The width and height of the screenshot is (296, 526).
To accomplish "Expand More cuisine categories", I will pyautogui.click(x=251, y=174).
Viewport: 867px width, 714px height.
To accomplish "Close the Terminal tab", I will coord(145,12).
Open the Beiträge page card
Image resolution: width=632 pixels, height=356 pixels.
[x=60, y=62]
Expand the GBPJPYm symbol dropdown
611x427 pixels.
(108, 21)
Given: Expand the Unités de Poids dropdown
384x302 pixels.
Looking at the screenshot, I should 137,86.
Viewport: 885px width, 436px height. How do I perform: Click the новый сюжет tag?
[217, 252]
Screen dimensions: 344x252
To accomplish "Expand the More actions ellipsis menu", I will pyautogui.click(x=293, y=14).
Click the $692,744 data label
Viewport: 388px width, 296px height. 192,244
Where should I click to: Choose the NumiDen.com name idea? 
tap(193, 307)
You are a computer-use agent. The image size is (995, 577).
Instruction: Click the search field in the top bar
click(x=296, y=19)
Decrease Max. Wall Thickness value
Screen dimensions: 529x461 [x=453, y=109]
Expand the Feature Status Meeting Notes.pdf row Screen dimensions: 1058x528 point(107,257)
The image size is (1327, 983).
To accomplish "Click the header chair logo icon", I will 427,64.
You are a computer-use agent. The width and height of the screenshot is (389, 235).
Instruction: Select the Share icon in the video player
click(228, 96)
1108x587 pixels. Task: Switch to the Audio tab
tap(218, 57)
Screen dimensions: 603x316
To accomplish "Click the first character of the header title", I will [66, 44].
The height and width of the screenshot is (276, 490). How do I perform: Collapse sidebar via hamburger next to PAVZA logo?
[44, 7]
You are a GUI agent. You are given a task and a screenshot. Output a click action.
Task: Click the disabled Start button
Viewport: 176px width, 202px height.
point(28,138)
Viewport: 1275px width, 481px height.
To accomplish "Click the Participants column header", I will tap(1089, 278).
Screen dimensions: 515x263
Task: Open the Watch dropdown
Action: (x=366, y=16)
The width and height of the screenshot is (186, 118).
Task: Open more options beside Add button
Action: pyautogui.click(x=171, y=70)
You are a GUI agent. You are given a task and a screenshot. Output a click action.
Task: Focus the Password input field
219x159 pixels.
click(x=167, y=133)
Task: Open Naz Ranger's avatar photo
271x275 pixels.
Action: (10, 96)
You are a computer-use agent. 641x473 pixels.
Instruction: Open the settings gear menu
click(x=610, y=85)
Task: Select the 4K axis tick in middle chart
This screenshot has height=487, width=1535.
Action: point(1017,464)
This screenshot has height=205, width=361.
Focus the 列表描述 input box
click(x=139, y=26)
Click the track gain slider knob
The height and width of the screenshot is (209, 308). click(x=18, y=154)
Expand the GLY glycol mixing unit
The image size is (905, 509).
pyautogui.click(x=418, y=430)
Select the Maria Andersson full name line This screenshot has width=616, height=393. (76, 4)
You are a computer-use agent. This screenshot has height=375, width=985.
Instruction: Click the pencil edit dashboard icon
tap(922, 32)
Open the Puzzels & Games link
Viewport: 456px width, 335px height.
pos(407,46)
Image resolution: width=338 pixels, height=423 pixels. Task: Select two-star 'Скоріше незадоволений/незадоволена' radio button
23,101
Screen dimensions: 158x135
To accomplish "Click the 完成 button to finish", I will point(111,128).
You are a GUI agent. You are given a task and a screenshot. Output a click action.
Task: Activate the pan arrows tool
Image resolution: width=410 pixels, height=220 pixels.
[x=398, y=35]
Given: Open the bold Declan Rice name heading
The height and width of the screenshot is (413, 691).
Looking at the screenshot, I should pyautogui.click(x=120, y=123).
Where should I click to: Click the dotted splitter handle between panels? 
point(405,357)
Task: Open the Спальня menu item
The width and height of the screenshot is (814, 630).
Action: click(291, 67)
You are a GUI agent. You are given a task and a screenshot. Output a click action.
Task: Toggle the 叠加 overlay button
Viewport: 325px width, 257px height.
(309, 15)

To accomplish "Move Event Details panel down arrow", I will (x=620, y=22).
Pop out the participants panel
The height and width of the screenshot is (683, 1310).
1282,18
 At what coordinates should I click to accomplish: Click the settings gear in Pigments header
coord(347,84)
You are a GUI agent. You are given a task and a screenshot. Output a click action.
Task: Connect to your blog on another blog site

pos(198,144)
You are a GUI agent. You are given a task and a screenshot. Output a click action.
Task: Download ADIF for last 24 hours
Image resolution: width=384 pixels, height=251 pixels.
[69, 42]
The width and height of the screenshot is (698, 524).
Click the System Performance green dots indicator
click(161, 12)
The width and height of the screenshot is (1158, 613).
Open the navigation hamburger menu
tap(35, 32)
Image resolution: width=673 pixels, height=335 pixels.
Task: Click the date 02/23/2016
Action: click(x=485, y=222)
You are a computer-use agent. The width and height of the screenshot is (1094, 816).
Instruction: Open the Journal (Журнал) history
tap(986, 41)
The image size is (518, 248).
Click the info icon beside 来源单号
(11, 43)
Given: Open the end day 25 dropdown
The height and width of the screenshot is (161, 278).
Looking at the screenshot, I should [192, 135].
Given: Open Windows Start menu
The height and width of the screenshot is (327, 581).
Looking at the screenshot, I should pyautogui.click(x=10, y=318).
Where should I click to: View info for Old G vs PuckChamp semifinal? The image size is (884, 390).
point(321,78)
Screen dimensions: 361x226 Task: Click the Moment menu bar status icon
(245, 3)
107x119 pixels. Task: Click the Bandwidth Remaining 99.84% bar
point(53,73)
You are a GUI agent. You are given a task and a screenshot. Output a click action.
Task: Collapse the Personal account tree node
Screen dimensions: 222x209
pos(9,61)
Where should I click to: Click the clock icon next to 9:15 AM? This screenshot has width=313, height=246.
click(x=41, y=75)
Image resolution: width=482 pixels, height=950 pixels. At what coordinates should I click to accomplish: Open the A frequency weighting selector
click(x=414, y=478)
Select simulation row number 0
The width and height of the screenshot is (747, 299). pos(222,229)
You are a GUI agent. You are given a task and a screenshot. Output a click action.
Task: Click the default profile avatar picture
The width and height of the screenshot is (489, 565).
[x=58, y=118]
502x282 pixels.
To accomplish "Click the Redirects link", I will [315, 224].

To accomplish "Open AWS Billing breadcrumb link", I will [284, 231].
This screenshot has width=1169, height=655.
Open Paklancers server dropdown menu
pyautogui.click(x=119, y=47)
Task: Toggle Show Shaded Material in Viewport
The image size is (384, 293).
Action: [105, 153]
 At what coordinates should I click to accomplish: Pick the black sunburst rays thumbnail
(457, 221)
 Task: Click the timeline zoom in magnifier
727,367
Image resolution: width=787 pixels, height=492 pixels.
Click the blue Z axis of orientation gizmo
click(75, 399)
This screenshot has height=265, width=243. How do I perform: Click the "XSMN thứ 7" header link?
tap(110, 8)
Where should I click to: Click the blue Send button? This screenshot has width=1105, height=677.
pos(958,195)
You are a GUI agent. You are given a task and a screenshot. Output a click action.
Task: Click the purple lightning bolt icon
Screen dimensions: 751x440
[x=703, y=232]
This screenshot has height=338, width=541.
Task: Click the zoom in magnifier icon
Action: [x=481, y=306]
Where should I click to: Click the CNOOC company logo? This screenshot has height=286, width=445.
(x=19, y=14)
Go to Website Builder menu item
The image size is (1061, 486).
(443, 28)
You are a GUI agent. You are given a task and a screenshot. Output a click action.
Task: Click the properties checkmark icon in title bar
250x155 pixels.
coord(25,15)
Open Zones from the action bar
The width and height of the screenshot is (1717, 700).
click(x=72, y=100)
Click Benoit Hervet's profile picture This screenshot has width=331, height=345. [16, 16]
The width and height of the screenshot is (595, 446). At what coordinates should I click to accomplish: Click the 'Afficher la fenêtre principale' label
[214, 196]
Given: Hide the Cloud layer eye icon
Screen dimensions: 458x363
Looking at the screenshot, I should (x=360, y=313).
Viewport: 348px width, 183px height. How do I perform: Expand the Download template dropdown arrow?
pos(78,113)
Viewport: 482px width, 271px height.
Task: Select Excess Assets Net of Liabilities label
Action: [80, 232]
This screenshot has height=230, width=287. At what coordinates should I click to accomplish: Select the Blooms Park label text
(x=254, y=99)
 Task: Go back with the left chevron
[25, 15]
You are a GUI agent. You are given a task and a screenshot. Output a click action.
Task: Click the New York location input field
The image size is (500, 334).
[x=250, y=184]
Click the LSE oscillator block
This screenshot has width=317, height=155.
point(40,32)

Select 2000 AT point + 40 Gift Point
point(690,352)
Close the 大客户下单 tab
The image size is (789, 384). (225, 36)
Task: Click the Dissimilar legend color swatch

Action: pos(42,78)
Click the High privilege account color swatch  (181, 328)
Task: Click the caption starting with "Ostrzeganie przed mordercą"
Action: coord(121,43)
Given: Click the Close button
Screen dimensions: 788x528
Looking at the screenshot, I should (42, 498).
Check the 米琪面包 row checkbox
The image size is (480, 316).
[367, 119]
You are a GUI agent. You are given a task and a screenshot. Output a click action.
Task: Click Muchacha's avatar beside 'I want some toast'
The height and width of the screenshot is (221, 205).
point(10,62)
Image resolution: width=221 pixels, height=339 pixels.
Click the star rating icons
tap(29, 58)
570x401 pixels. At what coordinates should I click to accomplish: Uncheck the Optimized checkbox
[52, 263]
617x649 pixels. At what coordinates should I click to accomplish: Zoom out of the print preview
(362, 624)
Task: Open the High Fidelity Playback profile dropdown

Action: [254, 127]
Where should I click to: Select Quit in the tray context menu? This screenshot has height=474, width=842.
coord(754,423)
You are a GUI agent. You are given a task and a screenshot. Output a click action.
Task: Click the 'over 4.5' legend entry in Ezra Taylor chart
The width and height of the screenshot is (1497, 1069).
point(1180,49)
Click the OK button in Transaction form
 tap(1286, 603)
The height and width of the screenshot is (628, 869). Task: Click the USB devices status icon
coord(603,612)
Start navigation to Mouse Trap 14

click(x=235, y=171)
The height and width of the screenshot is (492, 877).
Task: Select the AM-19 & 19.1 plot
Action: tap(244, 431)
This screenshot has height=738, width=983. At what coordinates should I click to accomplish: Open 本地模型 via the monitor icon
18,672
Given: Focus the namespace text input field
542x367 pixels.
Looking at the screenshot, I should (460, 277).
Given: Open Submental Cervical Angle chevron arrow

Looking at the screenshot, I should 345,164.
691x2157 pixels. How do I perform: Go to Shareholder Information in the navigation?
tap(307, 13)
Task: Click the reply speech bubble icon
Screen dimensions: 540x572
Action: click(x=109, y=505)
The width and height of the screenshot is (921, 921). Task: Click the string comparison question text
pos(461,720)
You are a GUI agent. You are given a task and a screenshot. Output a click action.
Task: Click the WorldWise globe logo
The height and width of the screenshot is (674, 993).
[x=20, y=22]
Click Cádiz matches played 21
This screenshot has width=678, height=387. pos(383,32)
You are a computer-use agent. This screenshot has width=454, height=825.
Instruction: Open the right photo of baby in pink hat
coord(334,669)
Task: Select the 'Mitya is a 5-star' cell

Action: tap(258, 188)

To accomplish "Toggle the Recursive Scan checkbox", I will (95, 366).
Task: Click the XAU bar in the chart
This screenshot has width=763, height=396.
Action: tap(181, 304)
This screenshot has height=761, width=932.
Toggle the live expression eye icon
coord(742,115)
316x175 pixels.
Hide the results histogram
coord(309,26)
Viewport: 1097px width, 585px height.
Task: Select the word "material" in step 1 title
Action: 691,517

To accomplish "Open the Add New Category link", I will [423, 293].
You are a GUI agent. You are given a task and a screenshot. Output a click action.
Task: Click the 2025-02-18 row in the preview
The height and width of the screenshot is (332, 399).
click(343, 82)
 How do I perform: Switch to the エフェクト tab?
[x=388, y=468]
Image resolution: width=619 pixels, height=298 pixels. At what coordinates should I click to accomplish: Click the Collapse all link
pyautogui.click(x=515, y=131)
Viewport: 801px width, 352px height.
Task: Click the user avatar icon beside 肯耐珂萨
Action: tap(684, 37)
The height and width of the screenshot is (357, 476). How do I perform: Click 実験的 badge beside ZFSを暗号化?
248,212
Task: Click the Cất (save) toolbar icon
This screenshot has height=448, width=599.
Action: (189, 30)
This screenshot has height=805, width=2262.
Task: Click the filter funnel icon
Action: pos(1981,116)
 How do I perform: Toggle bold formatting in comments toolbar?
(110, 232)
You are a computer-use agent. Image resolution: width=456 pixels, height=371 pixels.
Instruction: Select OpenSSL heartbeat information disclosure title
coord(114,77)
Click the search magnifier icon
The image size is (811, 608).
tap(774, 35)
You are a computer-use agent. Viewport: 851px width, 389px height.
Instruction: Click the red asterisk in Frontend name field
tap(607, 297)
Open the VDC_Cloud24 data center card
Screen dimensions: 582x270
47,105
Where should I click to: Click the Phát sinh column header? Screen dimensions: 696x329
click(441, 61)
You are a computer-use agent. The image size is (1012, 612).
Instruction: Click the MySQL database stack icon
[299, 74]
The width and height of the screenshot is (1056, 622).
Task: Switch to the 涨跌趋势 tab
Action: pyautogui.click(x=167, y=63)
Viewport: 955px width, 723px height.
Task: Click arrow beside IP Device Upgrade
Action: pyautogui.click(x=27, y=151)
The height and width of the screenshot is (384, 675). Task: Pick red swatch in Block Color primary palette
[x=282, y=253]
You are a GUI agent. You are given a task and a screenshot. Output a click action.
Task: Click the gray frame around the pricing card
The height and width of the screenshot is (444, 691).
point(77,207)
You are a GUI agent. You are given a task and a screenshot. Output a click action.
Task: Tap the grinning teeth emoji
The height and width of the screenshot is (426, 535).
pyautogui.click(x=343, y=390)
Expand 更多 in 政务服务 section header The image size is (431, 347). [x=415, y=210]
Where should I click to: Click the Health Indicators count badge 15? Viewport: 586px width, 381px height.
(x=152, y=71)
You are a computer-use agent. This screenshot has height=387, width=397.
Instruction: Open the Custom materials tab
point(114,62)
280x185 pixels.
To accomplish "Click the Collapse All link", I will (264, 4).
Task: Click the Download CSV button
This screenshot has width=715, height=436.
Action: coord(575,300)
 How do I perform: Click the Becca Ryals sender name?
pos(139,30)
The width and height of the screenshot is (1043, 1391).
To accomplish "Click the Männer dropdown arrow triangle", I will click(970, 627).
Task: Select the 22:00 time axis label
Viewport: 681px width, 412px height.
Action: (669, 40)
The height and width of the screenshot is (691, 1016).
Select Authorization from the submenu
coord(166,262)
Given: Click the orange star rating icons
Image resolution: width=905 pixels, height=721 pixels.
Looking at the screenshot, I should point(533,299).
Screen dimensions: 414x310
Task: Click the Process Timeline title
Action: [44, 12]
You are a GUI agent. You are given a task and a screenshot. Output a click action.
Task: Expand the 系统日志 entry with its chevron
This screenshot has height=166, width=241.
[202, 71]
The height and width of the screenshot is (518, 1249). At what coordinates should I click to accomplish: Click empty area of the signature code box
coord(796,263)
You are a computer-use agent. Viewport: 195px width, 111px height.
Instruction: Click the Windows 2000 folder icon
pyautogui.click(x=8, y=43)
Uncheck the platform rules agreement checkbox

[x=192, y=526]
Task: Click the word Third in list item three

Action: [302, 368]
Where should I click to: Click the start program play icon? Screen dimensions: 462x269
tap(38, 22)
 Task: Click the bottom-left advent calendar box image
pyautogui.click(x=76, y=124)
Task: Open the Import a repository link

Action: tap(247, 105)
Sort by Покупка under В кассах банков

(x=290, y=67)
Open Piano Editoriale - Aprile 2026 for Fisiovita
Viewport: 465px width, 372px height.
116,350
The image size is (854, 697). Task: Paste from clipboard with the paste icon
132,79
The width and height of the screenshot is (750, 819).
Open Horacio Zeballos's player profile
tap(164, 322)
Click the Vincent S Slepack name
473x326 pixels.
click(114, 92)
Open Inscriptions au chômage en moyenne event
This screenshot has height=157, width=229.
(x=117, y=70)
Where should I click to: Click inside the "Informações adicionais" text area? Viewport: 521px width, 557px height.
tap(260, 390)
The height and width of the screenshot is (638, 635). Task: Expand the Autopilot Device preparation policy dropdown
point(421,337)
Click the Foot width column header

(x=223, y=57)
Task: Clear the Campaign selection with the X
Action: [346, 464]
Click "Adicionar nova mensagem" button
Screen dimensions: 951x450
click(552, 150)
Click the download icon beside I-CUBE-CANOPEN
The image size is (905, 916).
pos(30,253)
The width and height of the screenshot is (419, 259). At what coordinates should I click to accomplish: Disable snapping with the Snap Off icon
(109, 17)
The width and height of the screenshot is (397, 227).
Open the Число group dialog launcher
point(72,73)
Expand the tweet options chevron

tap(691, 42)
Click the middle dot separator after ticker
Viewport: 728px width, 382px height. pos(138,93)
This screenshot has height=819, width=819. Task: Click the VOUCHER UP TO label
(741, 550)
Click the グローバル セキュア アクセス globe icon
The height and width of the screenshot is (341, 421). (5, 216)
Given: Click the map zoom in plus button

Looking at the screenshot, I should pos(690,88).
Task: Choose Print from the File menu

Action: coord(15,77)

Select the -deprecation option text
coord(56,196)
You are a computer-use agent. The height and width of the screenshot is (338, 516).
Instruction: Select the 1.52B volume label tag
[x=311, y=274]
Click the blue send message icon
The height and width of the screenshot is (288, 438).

■ ■ ■

# [EXERCISE PROMPT]
Search the records for the word "entry" and copy every line where it occurs.

# [TASK OUTPUT]
Task: Click the 'over 4.5' legend entry in Ezra Taylor chart
Task: Expand the 系统日志 entry with its chevron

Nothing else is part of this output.